■ Direction ■
Format the text lines from all of the rows below as a JSON list of strings, with one string per line and blank lines omitted. Leave the pictures out of the answer.

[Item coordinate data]
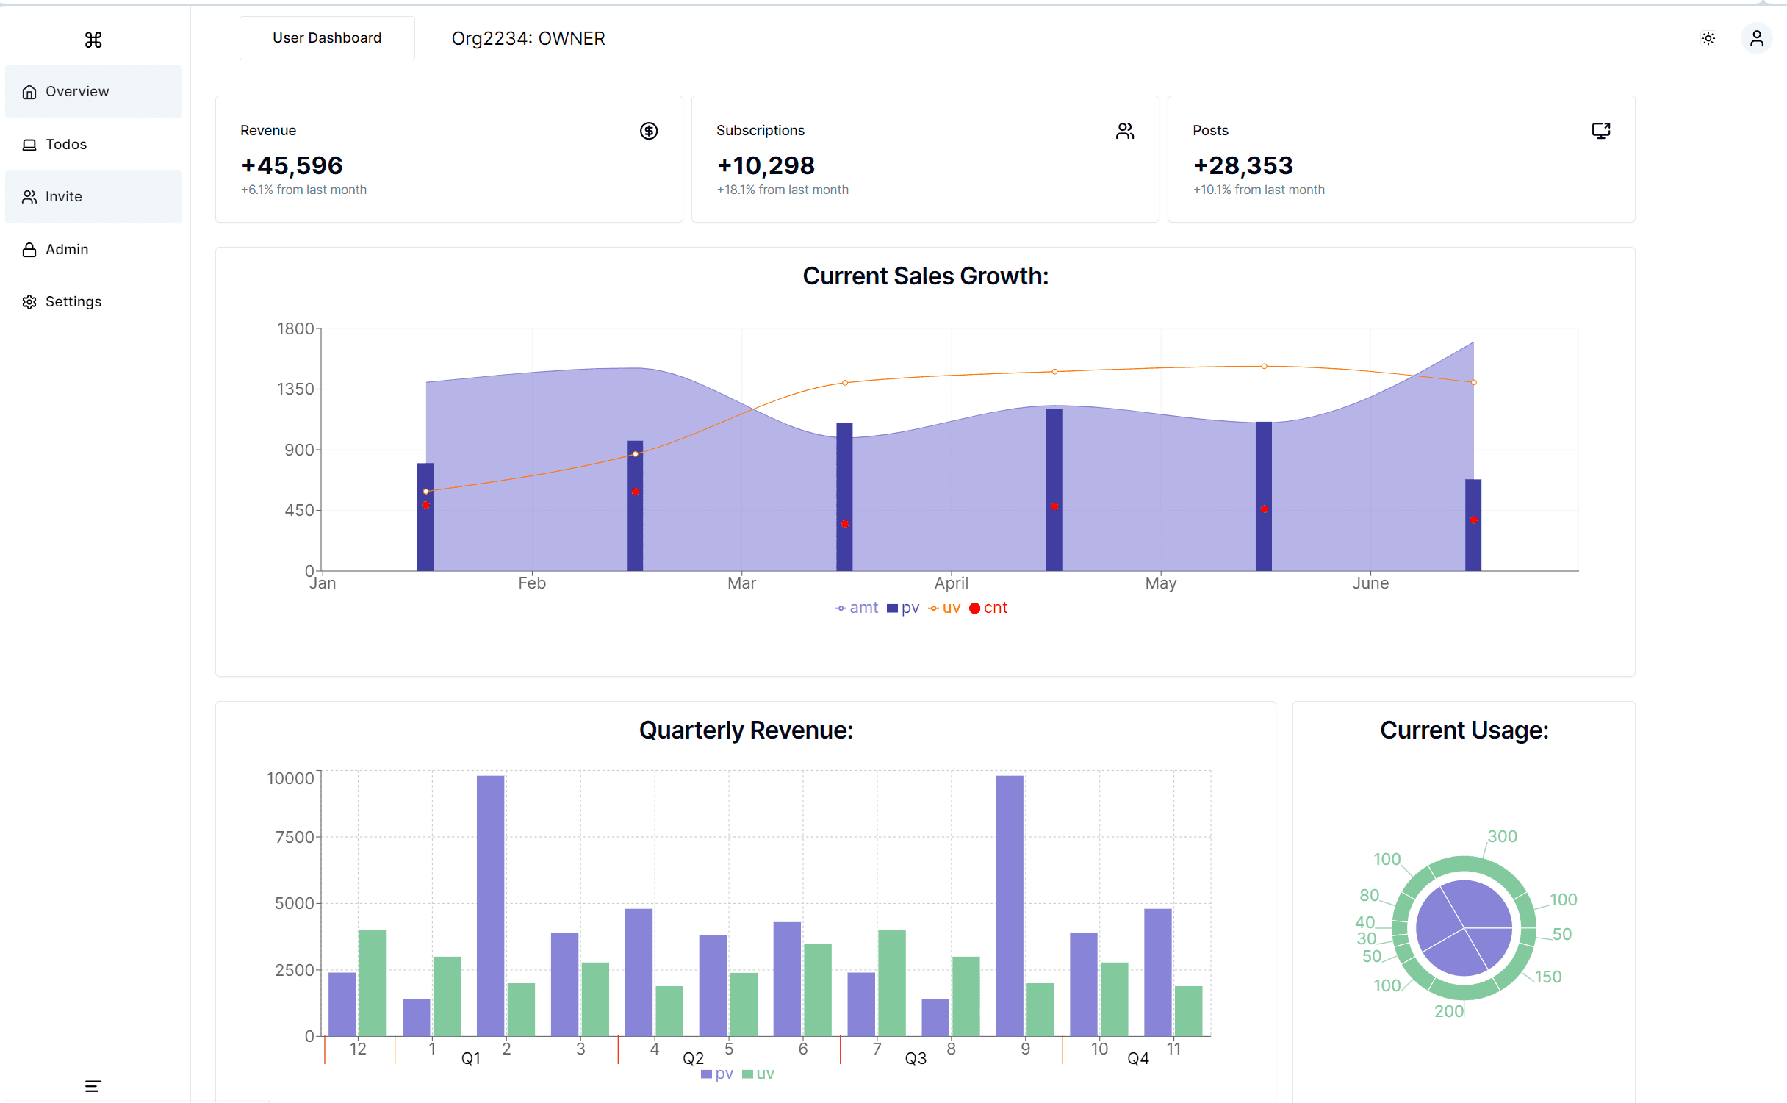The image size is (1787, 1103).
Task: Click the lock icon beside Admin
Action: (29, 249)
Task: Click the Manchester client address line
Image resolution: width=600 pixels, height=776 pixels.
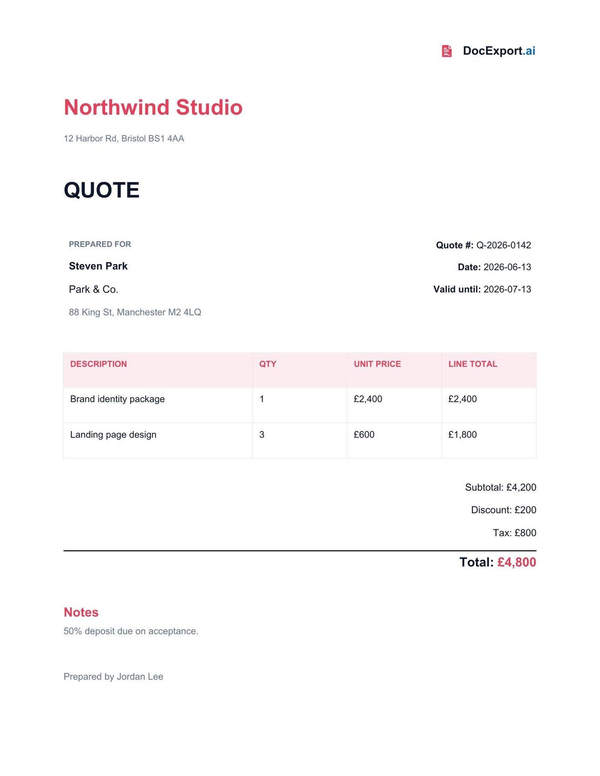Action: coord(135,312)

■ Problem solution ■
[
  "The image size is (1787, 1103).",
  "Task: Click the lock icon beside Admin",
  "Action: (29, 249)",
  "Task: Click the Manchester client address line",
  "Image resolution: width=600 pixels, height=776 pixels.",
  "Action: coord(135,312)"
]